Smith has said of his own internship at Bell Labs as a high school student that it informed him of the importance of exposure to a working company, as well as the significance of tenacity and following through. Smith’s internship led to a job that lasted him through — and helped pay for — college, and it presented him with opportunities to learn and grow in ways that would not otherwise have been available. It also gave him a lifelong passion for learning and finding solutions to problems.
In addition to InternX, Smith supports career-focused programs at other organizations. The Robert Frederick Smith Internship and Fellowship Program at the National Museum of African American History & Culture funds pathways for individuals interested in studying and preserving African American heritage, artwork and media. Vista Equity Partners, of which Smith is the Chairman and CEO, offers the summer Vista Frontier Fellows program for women, African American, Native American and Latinx who are college juniors.
Smith’s interest in helping young people start their careers on the right foot is not limited to work programs. At his alma mater, Cornell University, he set up the Tech Scholars program to help more women and African American students earn STEM degrees at both the undergraduate and graduate levels. The School of Chemical and Biomolecular Engineering at Cornell was named after him in recognition of this and other contributions to education.
In 2019, Smith stunned the graduating class of Morehouse College with the news that he would pay off the entire class’s student loan debt, along with student debt acquired by their parents on behalf of the graduates. In his commencement address, Smith challenged the recent graduates, along with other alumni and benefactors, to help future classes in a similar way.
Continuing this legacy, Smith called his recent action with the Student Freedom Initiative a means “to redress historic economic and social inequities and to offer a sustainable, scalable platform to invest in the education of future Black leaders.” His donation of $50 million will decrease the at times crippling debt load of students graduating from historically Black college and universities.
His history as an advocate and champion of African American education and his efforts to challenge and change corporate culture contributed to his being named one of the TIME100 most influential people in 2020.
Smith’s philanthropic activities are not limited to career and educational programs. Through the Fund II Foundation, he also supports efforts to protect human rights, promote benefits of the outdoors, cultivate music appreciation and education, and preserve the African American culture and history. He also offers leadership to a number of other organizations as the Chairman of Robert F. Kennedy Human Rights, the Chairman of Carnegie Hall, a Member of the Executive Committee of the Business Roundtable, a Trustee of the Boys and Girls Clubs of San Francisco, a Member of the Cornell Engineering College Council, and a member of the Board of Overseers of Columbia Business School.

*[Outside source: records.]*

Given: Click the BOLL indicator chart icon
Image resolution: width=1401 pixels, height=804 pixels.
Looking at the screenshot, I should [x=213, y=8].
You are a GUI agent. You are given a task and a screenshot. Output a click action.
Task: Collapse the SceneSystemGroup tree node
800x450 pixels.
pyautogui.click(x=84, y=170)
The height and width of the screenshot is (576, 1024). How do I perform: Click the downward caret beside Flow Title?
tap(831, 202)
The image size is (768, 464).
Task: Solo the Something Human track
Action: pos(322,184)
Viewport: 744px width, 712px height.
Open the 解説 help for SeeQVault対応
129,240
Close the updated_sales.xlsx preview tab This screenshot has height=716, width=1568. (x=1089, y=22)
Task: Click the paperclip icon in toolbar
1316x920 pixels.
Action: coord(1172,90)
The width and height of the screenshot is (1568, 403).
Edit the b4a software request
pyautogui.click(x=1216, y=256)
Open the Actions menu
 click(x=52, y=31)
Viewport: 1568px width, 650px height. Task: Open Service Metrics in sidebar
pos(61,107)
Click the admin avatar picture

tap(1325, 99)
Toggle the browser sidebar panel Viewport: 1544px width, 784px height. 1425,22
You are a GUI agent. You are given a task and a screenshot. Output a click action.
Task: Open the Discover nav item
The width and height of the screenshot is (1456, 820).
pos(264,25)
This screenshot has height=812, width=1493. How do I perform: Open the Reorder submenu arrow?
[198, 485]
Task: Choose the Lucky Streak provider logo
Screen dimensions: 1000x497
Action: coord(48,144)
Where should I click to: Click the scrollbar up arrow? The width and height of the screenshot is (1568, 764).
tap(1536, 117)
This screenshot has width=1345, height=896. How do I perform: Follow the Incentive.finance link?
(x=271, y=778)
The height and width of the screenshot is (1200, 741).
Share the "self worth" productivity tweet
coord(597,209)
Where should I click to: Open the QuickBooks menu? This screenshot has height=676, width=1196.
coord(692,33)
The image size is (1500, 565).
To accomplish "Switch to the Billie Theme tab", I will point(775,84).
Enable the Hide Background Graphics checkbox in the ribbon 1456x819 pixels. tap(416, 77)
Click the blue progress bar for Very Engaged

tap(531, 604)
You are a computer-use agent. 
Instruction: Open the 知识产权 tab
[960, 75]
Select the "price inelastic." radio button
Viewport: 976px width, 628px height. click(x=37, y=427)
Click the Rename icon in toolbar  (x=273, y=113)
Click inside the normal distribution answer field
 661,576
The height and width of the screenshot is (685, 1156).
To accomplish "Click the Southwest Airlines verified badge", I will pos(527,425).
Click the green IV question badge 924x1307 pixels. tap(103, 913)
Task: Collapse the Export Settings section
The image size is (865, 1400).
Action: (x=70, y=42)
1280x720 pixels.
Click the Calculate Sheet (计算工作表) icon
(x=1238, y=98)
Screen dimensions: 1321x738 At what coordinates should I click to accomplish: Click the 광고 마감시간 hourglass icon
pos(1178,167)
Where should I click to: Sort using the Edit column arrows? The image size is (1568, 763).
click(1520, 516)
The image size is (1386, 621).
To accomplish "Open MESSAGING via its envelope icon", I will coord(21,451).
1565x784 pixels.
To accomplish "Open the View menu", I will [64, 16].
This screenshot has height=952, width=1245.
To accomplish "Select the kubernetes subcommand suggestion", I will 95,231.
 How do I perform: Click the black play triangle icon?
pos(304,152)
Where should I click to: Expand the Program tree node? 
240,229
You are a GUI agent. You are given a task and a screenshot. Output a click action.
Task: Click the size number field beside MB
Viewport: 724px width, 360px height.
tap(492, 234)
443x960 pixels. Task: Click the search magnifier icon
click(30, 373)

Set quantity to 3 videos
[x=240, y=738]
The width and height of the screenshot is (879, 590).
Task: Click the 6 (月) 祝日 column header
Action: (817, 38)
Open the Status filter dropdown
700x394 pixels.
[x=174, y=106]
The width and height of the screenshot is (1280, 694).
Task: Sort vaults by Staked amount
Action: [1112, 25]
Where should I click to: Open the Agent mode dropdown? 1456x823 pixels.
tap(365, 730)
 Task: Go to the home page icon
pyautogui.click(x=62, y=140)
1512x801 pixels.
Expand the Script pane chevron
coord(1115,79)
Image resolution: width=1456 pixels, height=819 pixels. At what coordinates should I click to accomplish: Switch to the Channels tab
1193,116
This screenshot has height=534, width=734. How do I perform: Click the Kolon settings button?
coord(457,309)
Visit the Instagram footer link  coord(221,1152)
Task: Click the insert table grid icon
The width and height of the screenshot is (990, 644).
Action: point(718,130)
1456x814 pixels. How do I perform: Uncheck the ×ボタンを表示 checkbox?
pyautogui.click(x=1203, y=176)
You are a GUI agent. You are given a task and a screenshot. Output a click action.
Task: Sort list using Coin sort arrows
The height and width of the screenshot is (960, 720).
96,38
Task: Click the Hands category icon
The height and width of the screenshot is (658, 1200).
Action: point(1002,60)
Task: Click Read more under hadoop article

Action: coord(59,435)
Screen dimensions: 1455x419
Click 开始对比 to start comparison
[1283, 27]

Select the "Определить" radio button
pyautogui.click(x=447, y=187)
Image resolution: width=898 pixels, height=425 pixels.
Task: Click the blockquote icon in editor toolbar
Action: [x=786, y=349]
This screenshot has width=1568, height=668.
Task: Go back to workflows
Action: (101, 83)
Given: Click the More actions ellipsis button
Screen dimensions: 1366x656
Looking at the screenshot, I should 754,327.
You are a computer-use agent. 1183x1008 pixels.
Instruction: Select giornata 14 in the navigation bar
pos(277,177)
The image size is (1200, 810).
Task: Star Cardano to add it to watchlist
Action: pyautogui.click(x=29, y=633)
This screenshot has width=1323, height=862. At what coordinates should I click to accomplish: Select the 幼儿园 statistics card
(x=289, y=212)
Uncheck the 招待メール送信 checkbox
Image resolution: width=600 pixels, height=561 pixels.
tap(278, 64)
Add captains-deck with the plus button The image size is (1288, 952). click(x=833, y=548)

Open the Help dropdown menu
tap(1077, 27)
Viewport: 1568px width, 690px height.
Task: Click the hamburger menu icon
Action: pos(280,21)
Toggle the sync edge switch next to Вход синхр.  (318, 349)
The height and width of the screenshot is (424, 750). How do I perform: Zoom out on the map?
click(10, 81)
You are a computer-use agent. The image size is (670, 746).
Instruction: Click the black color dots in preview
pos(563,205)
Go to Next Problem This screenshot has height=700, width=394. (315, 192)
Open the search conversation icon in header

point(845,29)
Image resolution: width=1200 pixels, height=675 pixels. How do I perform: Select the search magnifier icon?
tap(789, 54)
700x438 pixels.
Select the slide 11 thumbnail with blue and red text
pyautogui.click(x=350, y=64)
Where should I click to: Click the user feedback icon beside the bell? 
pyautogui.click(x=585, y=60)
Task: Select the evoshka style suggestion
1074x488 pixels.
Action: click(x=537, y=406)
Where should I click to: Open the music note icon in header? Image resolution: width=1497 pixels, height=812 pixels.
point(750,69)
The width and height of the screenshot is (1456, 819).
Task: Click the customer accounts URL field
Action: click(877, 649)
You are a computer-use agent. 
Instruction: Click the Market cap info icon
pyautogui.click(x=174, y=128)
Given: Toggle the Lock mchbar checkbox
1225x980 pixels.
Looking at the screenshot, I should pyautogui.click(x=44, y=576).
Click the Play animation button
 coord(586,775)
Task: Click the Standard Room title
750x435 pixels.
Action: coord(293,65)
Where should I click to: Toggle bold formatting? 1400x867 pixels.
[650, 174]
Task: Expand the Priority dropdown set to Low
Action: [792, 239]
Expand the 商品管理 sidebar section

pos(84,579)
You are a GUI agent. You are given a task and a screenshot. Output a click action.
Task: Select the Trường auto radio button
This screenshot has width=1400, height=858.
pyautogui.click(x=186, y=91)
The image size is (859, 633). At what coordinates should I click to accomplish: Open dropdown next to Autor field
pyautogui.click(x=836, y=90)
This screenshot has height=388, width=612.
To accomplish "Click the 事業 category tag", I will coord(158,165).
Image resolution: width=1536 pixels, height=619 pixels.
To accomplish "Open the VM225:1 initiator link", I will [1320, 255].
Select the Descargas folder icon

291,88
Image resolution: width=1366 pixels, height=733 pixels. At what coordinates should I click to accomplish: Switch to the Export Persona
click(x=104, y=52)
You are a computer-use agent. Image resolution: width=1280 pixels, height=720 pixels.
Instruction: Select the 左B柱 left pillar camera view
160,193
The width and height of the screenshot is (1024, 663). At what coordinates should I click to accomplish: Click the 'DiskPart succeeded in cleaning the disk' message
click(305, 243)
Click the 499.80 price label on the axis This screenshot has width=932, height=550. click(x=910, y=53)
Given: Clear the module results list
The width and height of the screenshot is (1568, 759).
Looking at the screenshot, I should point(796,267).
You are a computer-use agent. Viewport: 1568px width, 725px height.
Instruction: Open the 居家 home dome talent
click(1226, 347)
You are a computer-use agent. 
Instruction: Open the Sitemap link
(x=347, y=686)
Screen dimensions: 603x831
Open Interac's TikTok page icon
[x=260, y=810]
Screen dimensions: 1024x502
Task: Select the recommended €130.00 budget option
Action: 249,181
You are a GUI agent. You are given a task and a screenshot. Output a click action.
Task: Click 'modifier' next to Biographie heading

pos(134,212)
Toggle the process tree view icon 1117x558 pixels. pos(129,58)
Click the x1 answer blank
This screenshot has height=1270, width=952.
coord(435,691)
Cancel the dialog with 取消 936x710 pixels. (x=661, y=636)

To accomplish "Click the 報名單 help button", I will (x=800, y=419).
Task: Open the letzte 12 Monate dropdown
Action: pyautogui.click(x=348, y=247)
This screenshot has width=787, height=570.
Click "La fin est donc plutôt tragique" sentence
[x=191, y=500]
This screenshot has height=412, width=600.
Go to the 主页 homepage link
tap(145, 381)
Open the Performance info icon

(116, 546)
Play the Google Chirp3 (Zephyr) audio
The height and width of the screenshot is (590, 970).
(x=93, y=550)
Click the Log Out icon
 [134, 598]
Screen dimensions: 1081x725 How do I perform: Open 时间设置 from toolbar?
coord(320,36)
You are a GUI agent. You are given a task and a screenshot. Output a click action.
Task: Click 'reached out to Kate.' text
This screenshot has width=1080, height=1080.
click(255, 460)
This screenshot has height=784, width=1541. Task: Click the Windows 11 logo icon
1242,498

In recognition of his “emphasis on education and support for current and future generations” Smith received the Carnegie Medal of Philanthropy in 2019. Smith has also been recognized with the Congressional Black Caucus Foundation Chair’s Award, the UNCF’s President’s Award, the Ripple of Hope Award from Robert F. Kennedy Human Rights, and the Humanitarian of the Year Award from the Robert Toigo Foundation. He received the Morehouse Candle Award in Business and Philanthropy in 2018, and he became Ebony’s inaugural recipient of the John H. Johnson Award in part due to his $34 million gift to eliminate Morehouse graduates’ student debt. In 2017, Smith became the first African American to sign the Giving Pledge, promising to give away half of his net worth earned during his lifetime.
Also in 2017, Forbes’ named Smith one of the 100 Greatest Living Business Minds due to his professional accomplishments and leadership in investment banking. Two years later, he was inducted into the Texas Business Hall of Fame. As the head of Vista, which invests exclusively in data, technology and enterprise software companies, Smith has overseen the firm’s success across a portfolio of investment strategies, including private equity, permanent capital, credit and public equity.
Before founding Vista and moving to Austin, TX, Smith worked in tech mergers and acquisitions at Goldman Sachs in New York City and San Francisco, assisting companies such as Apple, Microsoft, Texas Instruments and HP, among others. He also worked as a chemical engineer at Goodyear Tire and Rubber, as well as Kraft General Foods where he successfully registered two patents each in the United States and Europe for coffee filtration and brewing systems. He holds a B.S. in Chemical Engineering from Cornell and an MBA with honors from Columbia University.